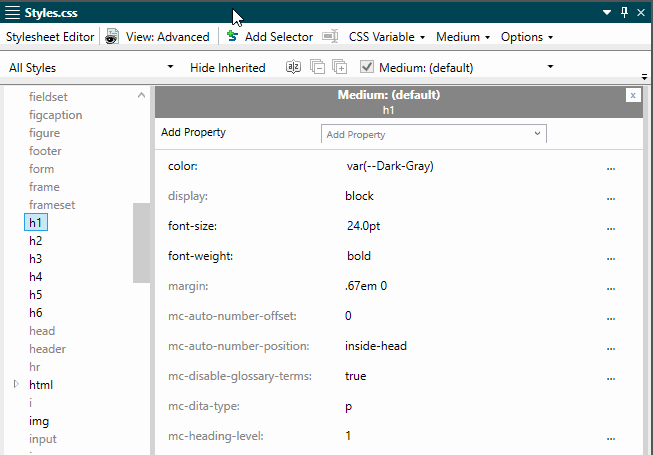The height and width of the screenshot is (455, 653).
Task: Close the Medium: (default) h1 properties header
Action: [x=633, y=95]
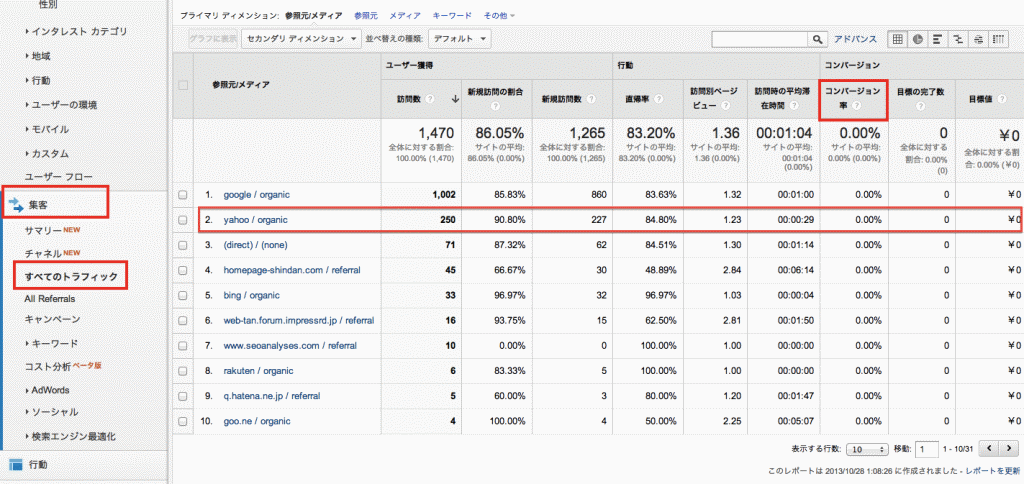The height and width of the screenshot is (484, 1024).
Task: Click the search magnifier button
Action: (x=819, y=39)
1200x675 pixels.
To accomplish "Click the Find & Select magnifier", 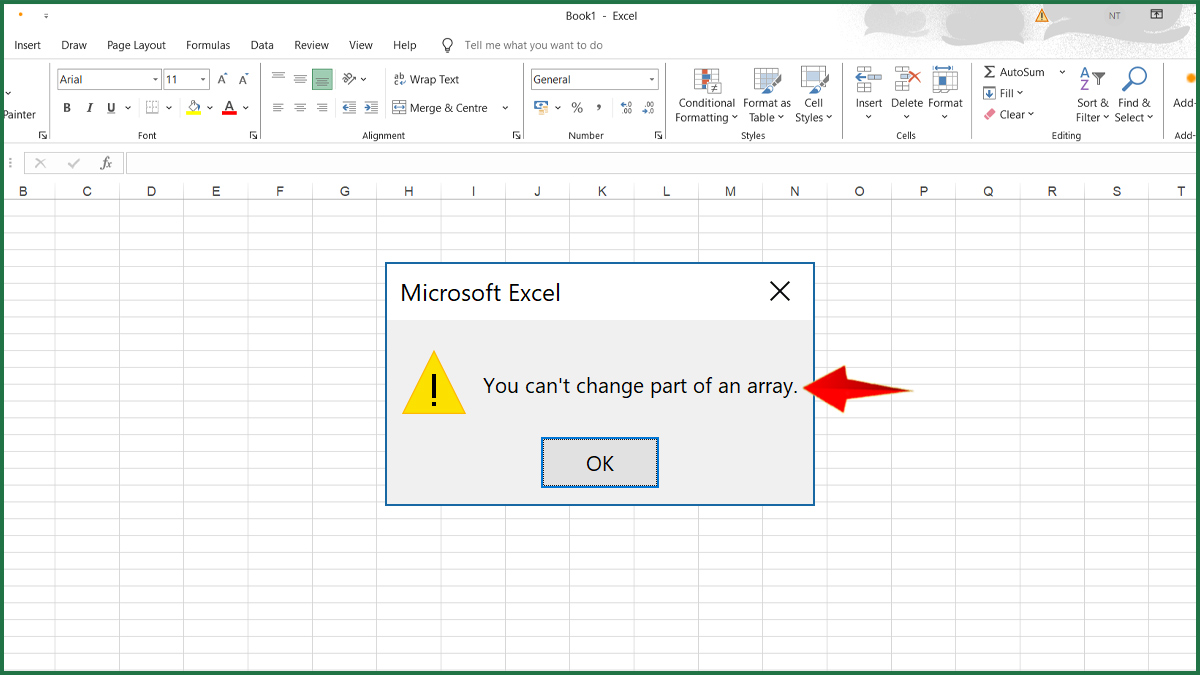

□ □ □ □ □

> _Try it_
The answer should contain only the lines from the one with "1200x675 pixels." through the last line of the material, given word for word and without pictures.

> _Solution to the problem_
1200x675 pixels.
To accomplish "Click the Find & Select magnifier", 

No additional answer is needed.